Thursday, January 17, 2013

2013 Mardi Gras Street Dancing Competition in San Pablo City, Laguna

* San Pableños in dancing craze

Finally, I was able to watch again the annual Mardi Gras (pronounced as mar-di-gra or ma-di-gra) here in San Pablo City, Laguna. This street dancing competition is part of the yearly Coconut Festival in the city held usually a week before the Feast of Saint Paul the First Hermit on January 15. As I recall, the last time I saw this event was when I was in high school.

The foreboding afternoon was not a deterrent; I went to the city plaza to witness the dances. All the participants started along Mabini Street in the general area of San Pablo Central School. There seemed to be a station (or was it stations?) where every participating group will have to show their prepared dance numbers. The music was not a problem since different mobiles are set up along the city plaza, all synchronized to play the same music for the contestants.

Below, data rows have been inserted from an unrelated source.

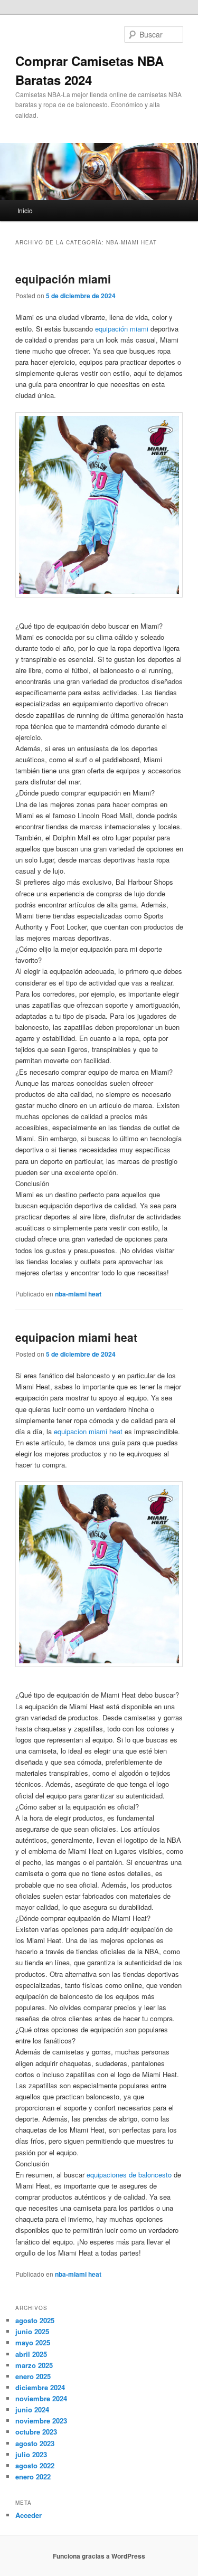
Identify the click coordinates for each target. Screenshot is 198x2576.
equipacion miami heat (76, 1337)
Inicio (25, 210)
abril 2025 (31, 2354)
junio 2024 (32, 2409)
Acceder (28, 2515)
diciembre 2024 (40, 2387)
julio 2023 (31, 2454)
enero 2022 (33, 2476)
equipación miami (63, 279)
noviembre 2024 (41, 2398)
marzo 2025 (34, 2365)
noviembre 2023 (41, 2421)
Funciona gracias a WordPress (99, 2556)
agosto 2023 (34, 2443)
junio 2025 (32, 2331)
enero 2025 (33, 2376)
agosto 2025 (34, 2320)
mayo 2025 (32, 2342)
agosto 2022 (34, 2465)
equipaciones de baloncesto (129, 2175)
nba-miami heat (78, 1294)
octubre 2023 (36, 2432)
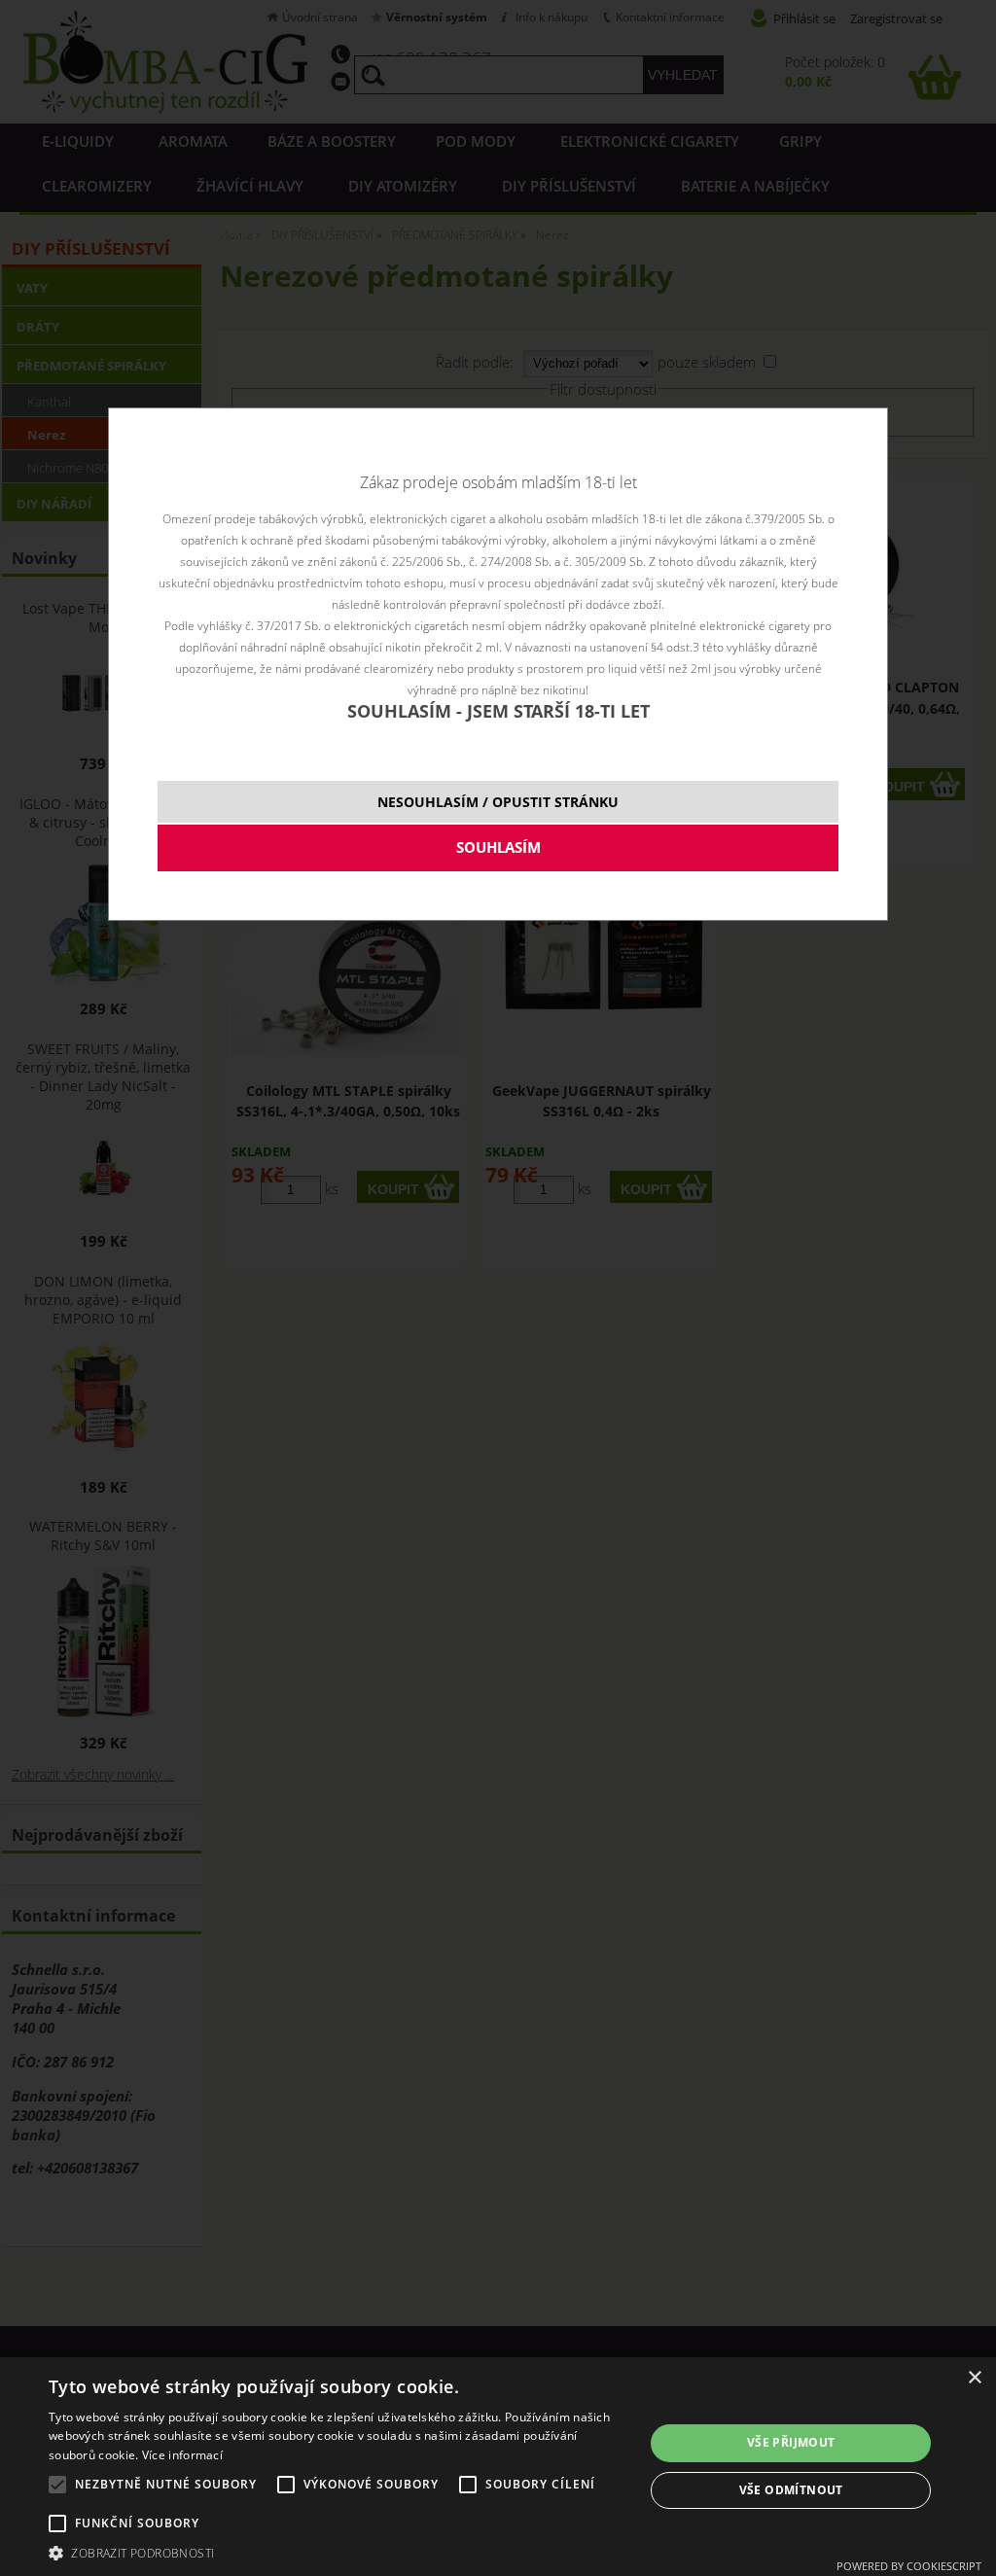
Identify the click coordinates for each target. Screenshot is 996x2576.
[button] (337, 2552)
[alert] (498, 2466)
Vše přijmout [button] (791, 2442)
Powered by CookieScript (908, 2565)
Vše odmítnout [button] (791, 2490)
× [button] (974, 2378)
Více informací (182, 2455)
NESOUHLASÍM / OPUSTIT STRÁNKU (498, 802)
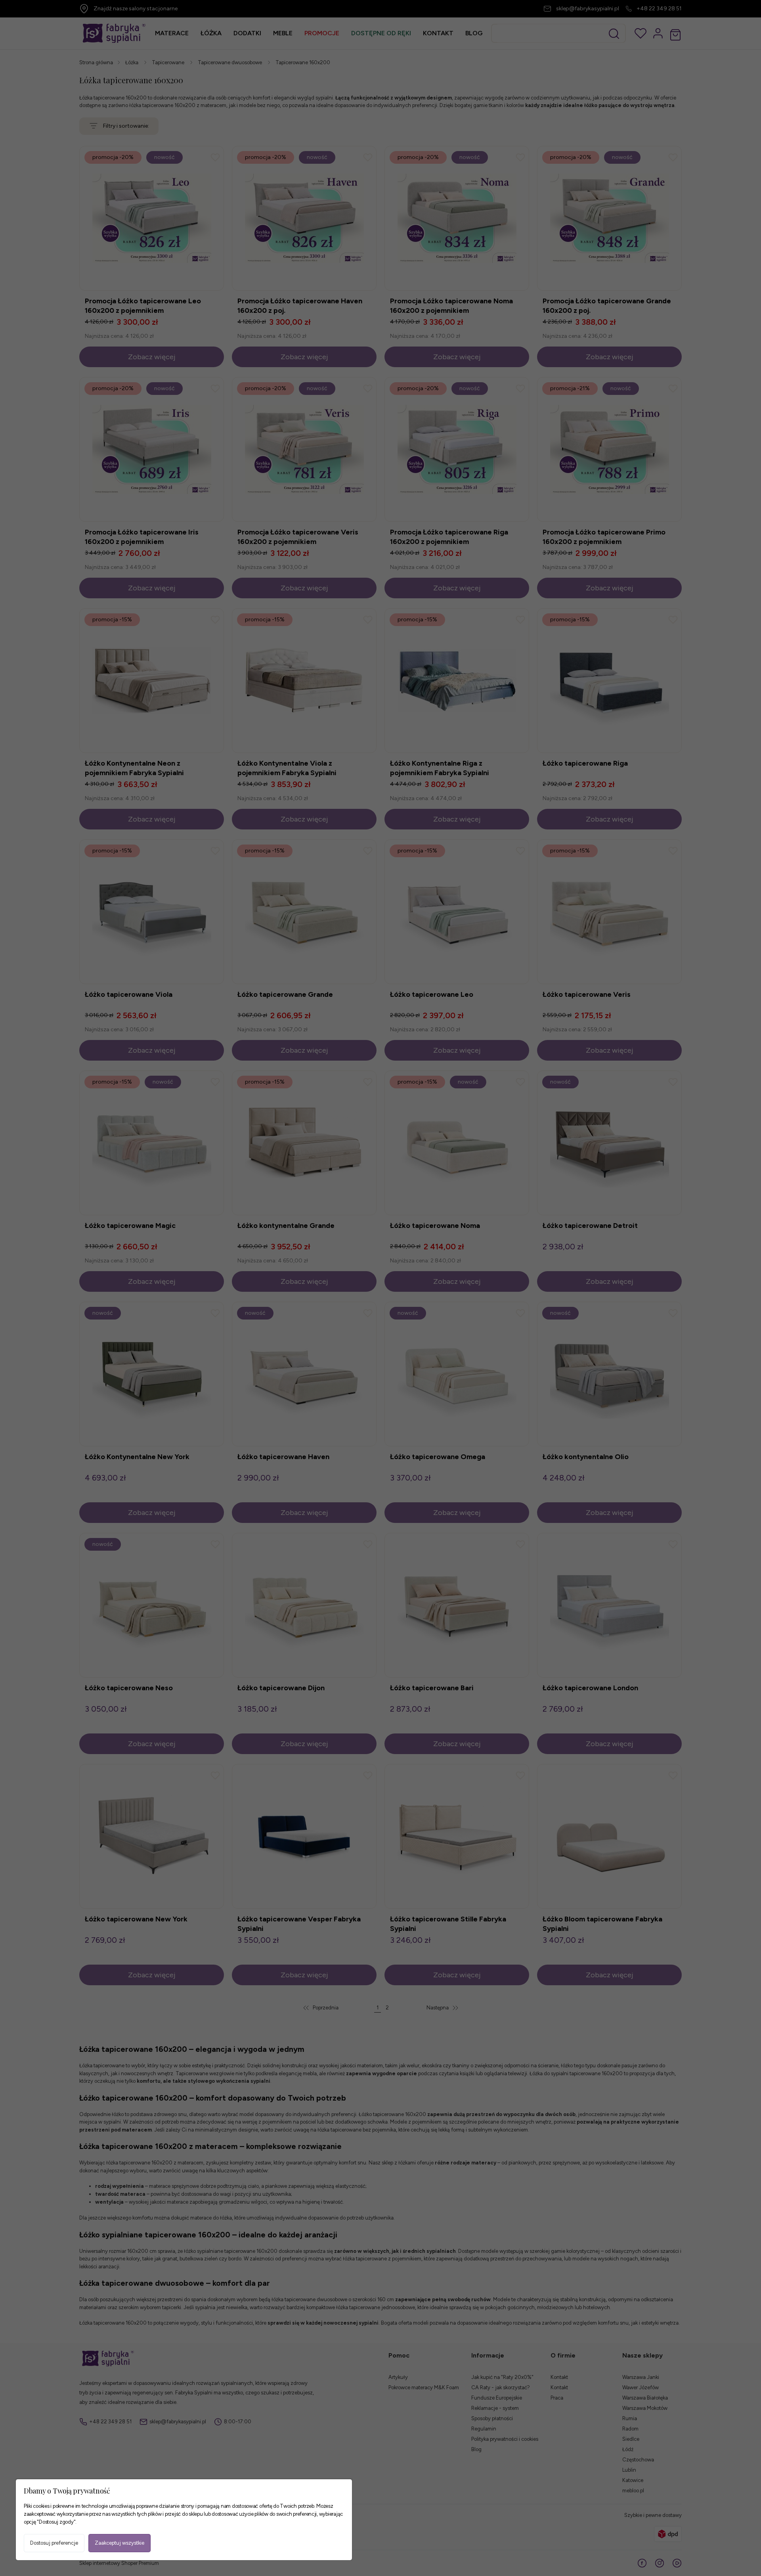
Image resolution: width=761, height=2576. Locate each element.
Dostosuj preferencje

 * the dance presentation of the students from
the Dalubhasaan ng Lunsod ng San Pablo or DLSP

* all smiles: perhaps this is the most compelling
captured scene I have of the 2013 Mardi Gras

One little snag I observed during the competition was the frequent interruptions to the music as there seemed to be interview portions somewhere in the main stage involving politicians and candidates for the upcoming election. But who am I to judge? The whole festival itself is political in nature anyway. It’s just it was awkward to hear the groans of the participants waiting under the heat and the audience obviously suppressing the creeping boredom.

 * float of the Scout Royal Brotherhood or SRB

 * float of Tau Gamma Phi Fraternity

 * float of the Triskelion Alumni Organization

But generally the mood was festive, with different groups busy with picture taking while some groups opted to start dancing for the pleasure of those around them.

 * now we have a fine young lady here

As in the previous years, the event was not confined to dance numbers only. There were floats prepared by different schools, groups, and local establishments. Once again, the streets of the city proper were literally decorated with coconut-derived designs, from its leaves down to its trunk areas.